Summer projects help family members discover new connected world information and model positive behavior. Time spent working together offers lots of conversation opportunities — moments when information-sharing occurs because people are interested and not because of some worrisome concern.
But…

This summer be sure to plan regular and frequent device-free times for the family — hikes, meals, reading, or read aloud activities — times when everyone agrees to leave the gadgets alone, not making or accepting phone calls unless it’s an emergency. Read this New York Times article to get started.
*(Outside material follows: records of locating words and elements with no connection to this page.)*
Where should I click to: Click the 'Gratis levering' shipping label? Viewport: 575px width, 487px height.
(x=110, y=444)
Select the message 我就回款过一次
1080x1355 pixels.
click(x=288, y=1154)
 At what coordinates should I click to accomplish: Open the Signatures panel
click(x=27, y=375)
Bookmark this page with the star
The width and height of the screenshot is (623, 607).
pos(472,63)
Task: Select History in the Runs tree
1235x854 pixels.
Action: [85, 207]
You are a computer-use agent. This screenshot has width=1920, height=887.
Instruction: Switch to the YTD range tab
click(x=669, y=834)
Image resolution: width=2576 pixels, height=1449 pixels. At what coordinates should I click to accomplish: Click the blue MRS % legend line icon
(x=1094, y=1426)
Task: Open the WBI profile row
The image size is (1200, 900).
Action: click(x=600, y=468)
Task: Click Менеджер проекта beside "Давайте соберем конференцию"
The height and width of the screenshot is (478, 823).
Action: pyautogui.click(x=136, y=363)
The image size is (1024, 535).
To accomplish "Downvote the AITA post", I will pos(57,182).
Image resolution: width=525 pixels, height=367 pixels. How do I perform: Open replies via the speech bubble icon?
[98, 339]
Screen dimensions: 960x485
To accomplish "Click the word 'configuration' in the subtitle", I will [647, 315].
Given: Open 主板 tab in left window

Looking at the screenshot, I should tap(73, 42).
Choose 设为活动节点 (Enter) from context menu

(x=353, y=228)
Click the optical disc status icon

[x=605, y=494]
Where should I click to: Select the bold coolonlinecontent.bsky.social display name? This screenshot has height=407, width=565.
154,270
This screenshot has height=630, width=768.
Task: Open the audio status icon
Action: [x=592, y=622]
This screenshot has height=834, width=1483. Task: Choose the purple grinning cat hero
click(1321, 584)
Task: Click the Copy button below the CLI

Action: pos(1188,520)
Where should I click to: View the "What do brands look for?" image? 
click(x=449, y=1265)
Also, this summer when you visit restaurants, use the time for family conversations rather than letting kids play on iPads while adults talk. The art of conversation seems to be fading according to MIT Professor, Sherry Turkle in her book Reclaiming Conversations. Perhaps this summer you can help your children grown more skilled at talking with others.
Parenting 21st Century digital natives in the summer can be enlightening and fun, strengthen each individual’s digital health and wellness, and set the stage for thoughtful and respectful conversations when future connected world problems do occur.